Rencana Umum Energi Nasional (RUEN) saja sudah mengindikasikan pemanfaatan energi fosil seperti migas masih sangat besar. Meskipun secara persentase jumlahnya berkurang. Tapi secara volume jumlahnya terus tumbuh. Secara persentase porsi migas dalam bauran energi Indonesia yang diproyeksi dalam RUEN menurun dari sebesar 25% pada tahun 2025 menjadi paling banyak 20% di 2050, tapi secara volume konsumsi migas Indonesia meningkat sekitar 111% dari 2,19 juta Barel Per Hari (BPH) pada 2025 menjadi 4,62 juta BPH di 2050. Ini menunjukkan betapa Indonesia punya kepentingan sangat besar untuk bisa memproduksi lebih banyak lagi sumber daya migas agar tidak bergantung pada impor.

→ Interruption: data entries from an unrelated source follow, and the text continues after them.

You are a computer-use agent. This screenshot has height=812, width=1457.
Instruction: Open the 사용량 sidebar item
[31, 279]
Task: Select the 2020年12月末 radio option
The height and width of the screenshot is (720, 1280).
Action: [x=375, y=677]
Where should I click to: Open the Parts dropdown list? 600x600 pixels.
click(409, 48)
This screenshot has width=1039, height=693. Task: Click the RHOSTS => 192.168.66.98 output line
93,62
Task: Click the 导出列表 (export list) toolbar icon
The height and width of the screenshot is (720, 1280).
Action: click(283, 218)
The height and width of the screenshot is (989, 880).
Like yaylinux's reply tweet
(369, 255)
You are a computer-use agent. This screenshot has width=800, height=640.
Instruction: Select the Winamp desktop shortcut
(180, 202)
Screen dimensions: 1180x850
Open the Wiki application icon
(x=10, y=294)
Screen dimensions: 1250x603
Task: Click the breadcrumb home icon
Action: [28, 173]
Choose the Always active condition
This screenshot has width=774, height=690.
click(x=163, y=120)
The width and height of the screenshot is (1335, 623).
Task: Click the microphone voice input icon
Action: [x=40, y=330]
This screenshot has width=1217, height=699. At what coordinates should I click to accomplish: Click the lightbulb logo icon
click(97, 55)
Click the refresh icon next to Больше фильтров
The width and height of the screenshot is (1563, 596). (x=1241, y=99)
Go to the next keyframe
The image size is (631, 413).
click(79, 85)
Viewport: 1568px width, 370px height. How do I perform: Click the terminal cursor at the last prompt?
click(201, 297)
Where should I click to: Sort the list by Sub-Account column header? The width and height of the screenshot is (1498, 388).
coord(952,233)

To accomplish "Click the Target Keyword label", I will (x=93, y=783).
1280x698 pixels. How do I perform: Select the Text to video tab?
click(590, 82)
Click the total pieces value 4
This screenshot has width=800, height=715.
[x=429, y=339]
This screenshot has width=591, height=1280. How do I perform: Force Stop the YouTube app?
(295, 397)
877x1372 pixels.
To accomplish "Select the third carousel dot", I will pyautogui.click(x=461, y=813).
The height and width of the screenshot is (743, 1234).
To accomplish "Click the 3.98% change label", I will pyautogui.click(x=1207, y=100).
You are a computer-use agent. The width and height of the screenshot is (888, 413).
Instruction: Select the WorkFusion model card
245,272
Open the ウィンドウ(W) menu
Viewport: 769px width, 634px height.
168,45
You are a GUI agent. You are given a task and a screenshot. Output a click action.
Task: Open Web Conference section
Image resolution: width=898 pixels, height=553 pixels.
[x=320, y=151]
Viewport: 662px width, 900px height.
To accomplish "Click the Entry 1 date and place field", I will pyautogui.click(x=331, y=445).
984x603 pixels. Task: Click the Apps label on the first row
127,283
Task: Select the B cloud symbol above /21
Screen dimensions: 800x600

Tapi sayangnya dalam beberapa tahun terakhir realisasi produksi migas tanah air justru tidak sejalan dengan target yang ingin dicapai. Produksi migas tanah air terutama minyak terus menunjukkan penurunan.

Sumber : Dewan Energi Nasional (DEN)

Dalam beberapa tahun terakhir industri hulu migas seakan masuk ke dalam masa kelam. Masa sunset kata orang-orang. Maklum memang karena Indonesia pernah berjaya untuk urusan migas. Selain sebagai pengekspor gas alam cair (LNG) pertama, Indonesia dulu juga merupakan negara pengekspor minyak dengan produksi dulu bisa tembus 1 juta barel per hari. Bayang-bayang runtuhnya kejayaan industri migas terus menggrogoti sampai akhirnya ada harapan baru muncul. Pengembangan potensi lapangan Migas Non Konvensional (MNK).

Pada pertengahan tahun ini revolusi dalam upaya perburuan cadangan migas terjadi. PT Pertamina (Persero) melalui afiliasinya PT Pertamina Hulu Rokan (PHR) yang menjadi aktor dibalik harapan baru bagi industri migas tanah air.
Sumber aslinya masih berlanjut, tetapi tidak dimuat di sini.